[Opening Data shown section]

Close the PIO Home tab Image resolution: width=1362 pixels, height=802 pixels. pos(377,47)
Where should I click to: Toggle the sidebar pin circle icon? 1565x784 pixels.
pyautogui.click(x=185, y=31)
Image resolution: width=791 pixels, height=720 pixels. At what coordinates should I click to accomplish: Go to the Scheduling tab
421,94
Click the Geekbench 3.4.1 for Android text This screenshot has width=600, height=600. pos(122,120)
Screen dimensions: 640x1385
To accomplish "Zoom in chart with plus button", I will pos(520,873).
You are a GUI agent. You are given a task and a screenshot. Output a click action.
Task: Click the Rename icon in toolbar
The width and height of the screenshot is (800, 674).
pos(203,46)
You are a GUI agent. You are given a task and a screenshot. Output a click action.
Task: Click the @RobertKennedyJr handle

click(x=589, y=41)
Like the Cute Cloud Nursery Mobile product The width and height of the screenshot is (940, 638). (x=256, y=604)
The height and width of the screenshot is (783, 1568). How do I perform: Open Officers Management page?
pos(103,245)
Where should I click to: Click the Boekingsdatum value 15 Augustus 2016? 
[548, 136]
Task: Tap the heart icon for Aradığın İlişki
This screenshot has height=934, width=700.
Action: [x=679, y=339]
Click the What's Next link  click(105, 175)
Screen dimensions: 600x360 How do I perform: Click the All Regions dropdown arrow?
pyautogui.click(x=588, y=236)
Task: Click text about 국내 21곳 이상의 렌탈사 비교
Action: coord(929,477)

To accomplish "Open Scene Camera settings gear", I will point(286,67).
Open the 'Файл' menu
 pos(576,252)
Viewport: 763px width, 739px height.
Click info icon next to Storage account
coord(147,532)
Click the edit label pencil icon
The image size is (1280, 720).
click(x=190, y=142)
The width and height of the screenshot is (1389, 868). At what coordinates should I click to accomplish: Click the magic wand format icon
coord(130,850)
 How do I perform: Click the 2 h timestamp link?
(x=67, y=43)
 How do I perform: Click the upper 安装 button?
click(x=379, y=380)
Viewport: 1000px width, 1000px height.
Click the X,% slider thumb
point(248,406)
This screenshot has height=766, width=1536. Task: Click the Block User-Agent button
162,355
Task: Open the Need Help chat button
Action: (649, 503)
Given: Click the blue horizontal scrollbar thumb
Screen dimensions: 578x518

[Closing Data shown section]

● **Exercise objective**: Word for word, retype all of the entries above.

● **Response to the task**:
Close the PIO Home tab Image resolution: width=1362 pixels, height=802 pixels. pos(377,47)
Where should I click to: Toggle the sidebar pin circle icon? 1565x784 pixels.
pyautogui.click(x=185, y=31)
Image resolution: width=791 pixels, height=720 pixels. At what coordinates should I click to accomplish: Go to the Scheduling tab
421,94
Click the Geekbench 3.4.1 for Android text This screenshot has width=600, height=600. pos(122,120)
Screen dimensions: 640x1385
To accomplish "Zoom in chart with plus button", I will pos(520,873).
You are a GUI agent. You are given a task and a screenshot. Output a click action.
Task: Click the Rename icon in toolbar
The width and height of the screenshot is (800, 674).
pos(203,46)
You are a GUI agent. You are given a task and a screenshot. Output a click action.
Task: Click the @RobertKennedyJr handle

click(x=589, y=41)
Like the Cute Cloud Nursery Mobile product The width and height of the screenshot is (940, 638). (x=256, y=604)
The height and width of the screenshot is (783, 1568). How do I perform: Open Officers Management page?
pos(103,245)
Where should I click to: Click the Boekingsdatum value 15 Augustus 2016? 
[548, 136]
Task: Tap the heart icon for Aradığın İlişki
This screenshot has height=934, width=700.
Action: [x=679, y=339]
Click the What's Next link  click(105, 175)
Screen dimensions: 600x360 How do I perform: Click the All Regions dropdown arrow?
pyautogui.click(x=588, y=236)
Task: Click text about 국내 21곳 이상의 렌탈사 비교
Action: coord(929,477)

To accomplish "Open Scene Camera settings gear", I will point(286,67).
Open the 'Файл' menu
 pos(576,252)
Viewport: 763px width, 739px height.
Click info icon next to Storage account
coord(147,532)
Click the edit label pencil icon
The image size is (1280, 720).
click(x=190, y=142)
The width and height of the screenshot is (1389, 868). At what coordinates should I click to accomplish: Click the magic wand format icon
coord(130,850)
 How do I perform: Click the 2 h timestamp link?
(x=67, y=43)
 How do I perform: Click the upper 安装 button?
click(x=379, y=380)
Viewport: 1000px width, 1000px height.
Click the X,% slider thumb
point(248,406)
This screenshot has height=766, width=1536. Task: Click the Block User-Agent button
162,355
Task: Open the Need Help chat button
Action: (649, 503)
Given: Click the blue horizontal scrollbar thumb
Screen dimensions: 578x518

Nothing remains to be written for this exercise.